Saturday, April 15, 2006

Kosher for Passover in Italy

Passover is upon us, and while most Italians are mobbing the stores to do some last-minute Easter shopping before everything closes for the "ponte" (literally, "bridge," but actually "long weekend"), I went hunting for non-bread products to keep me going for the duration of the holiday. For those not in the know, pasta is not kosher for Passover, though every year many of my non-Jewish friends try to convince me otherwise. Trust me on this one, guys. Even though it doesn't look like bread, pasta still counts.

Not being able to eat pasta in Italy presents a bit of a challenge. (I have a newfound appreciation for another of the fellows at the Academy who has a gluten intolerance.) As I wended my way through the aisles of my local grocery store, crammed with enormous overpriced hollow chocolate eggs wrapped in glistening cellophane and riots of ribbons, I tried to plan the next few days of meals. At the bread section, I paused, then went on wheeling my cart, in the odd hope of finding a box of matzah. (My copy-editor at Random House insists it's spelled matzo, but somehow the "o" spelling doesn't look right to me.)

Imagine my surprise to find a box of crackers called "Pane Azymo," imported from Strasbourg. As I looked over the ingredients, water, salt, unleavened flour, it was clear what I was holding: genuine matzah. True, if I were going strictly by the book, the Pane Azymo wouldn't count because though it had a symbol on the box indicating it was kosher, there was no mark that it was kosher for Passover, which is officially a different thing. However, I made a sign of the cross over the box, which in my book is just as good as paying off some ultra-Orthodox rabbi for the kosher-for-Passover stamp, and voila: matzah.

Some of my friends have trouble understanding my pick and choose attitude toward religion, and truly, I'm not sure I get it all either. At one of the Passover seders I went to this year, a debate erupted at the table over whether we're allowed to decide for ourselves the extent to which we keep the rituals and laws of religion. My view is that I'm not willing to run around wearing a yarmulke, only eating pre-approved foods, keeping the lights off on Shabbat (or setting them to go on and off on a timer, which always strikes me as a bit of a cheat). At the same time, I don't want to chuck all of the traditions I grew up with out the window. And so I nod to the past, rather than bow. I'm willing to give up bread, pasta, cookies, and cake for Passover, but I'm not going to chase bread crumbs with a feather and a candle.

This approach leads to some confusion, even hypocrisy it might be argued, on my part. I won't touch bread on Passover, but a slice of sandwich-less non-kosher salami doesn't bother me. "A-ha!" cry both my religious and atheist friends with satisfaction. "Your system of rules has no logic! Why bother keeping it at all?"

Suppose it was your husband's birthday, and you didn't want to take him out to the most expensive restaurant in town and buy him a new Mercedes.
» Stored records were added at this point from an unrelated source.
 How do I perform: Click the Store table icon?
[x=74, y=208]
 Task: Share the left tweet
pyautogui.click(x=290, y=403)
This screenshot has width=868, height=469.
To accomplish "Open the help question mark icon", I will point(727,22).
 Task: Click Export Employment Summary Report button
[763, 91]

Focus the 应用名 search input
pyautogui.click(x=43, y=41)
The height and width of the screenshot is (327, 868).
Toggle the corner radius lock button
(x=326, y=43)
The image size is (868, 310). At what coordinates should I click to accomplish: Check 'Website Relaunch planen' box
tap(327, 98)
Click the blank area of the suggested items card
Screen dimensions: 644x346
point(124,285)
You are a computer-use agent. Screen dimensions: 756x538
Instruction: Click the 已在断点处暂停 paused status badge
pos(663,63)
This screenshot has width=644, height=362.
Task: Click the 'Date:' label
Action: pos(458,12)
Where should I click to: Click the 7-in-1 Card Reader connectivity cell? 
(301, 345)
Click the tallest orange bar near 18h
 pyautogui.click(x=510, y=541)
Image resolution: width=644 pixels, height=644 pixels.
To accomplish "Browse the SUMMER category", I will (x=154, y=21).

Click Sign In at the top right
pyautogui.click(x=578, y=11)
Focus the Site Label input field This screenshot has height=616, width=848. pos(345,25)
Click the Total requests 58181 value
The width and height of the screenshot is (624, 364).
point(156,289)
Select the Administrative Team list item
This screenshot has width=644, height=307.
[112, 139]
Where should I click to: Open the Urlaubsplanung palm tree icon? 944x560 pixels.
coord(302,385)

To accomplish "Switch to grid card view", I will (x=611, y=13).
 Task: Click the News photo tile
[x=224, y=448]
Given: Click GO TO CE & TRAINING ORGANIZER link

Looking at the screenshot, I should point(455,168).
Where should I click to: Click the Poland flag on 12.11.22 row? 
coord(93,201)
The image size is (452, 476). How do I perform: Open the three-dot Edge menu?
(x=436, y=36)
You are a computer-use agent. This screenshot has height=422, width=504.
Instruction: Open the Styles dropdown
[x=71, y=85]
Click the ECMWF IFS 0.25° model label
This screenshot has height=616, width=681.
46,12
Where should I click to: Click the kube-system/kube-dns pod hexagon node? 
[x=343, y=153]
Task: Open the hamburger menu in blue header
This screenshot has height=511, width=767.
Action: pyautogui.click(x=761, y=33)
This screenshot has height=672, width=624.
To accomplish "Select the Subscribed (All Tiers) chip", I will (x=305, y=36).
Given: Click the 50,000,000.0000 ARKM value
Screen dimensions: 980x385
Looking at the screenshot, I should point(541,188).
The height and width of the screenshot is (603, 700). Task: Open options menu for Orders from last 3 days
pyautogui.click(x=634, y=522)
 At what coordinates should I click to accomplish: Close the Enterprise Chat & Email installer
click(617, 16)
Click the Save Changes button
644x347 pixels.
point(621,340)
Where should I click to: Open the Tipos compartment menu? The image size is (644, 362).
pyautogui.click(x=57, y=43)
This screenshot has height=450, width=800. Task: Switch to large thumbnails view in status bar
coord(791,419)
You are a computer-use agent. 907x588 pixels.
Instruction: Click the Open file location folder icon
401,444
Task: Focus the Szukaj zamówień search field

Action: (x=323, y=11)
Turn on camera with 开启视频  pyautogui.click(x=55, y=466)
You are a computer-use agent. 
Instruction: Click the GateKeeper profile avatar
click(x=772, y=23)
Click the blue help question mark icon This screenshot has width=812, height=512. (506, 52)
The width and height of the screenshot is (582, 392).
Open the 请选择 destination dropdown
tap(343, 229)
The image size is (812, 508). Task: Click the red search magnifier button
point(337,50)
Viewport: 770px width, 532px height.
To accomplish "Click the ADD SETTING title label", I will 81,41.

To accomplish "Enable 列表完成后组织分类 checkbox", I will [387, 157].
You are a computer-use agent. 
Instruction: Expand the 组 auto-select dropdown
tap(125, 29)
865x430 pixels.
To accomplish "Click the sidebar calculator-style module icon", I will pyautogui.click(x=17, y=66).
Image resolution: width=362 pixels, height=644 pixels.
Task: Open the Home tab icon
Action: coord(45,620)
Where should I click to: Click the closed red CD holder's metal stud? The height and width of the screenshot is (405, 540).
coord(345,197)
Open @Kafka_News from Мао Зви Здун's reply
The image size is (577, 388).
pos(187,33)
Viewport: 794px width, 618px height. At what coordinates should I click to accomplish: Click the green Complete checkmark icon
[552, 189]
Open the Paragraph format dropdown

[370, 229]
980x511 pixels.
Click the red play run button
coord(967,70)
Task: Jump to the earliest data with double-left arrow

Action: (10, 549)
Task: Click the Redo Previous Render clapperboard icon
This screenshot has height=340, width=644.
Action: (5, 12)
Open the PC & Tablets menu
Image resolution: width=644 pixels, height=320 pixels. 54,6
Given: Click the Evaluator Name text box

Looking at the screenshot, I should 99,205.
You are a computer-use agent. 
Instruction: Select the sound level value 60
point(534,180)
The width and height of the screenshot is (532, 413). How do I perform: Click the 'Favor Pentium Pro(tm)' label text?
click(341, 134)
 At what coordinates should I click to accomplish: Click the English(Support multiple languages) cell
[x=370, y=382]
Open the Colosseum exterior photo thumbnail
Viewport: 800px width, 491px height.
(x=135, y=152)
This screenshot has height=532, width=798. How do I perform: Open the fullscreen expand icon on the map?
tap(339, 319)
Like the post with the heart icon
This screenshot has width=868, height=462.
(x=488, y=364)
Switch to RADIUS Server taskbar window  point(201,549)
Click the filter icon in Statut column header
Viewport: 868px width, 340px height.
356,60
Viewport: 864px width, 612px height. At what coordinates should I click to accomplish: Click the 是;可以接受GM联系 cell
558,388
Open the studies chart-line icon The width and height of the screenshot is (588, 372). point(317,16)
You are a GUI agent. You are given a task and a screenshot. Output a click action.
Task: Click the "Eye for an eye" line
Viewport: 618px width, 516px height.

Would that mean you shouldn't recognize the occasion at all? Or that it's less valid to celebrate a birthday by baking him a cake and giving him a new tie?

My version of recognizing my Jewish identity connects me with my past in a way that I find satisfying. I don't ask anyone else to do as I do or to approve. It's just that for me, I don't get much out of pondering whether a box has a K stamp or a K for P stamp or a Mickey Mouse stamp on it. There are other questions in life I want to spend my time worrying about. That's not to say that a question of stamps might not prove extremely meaningful and satisfying to someone else. But for me, I'm sticking with my "pane azymo" topped with a few slices of tomato and mozzarella. Or, if I feel like it, some non-kosher salami.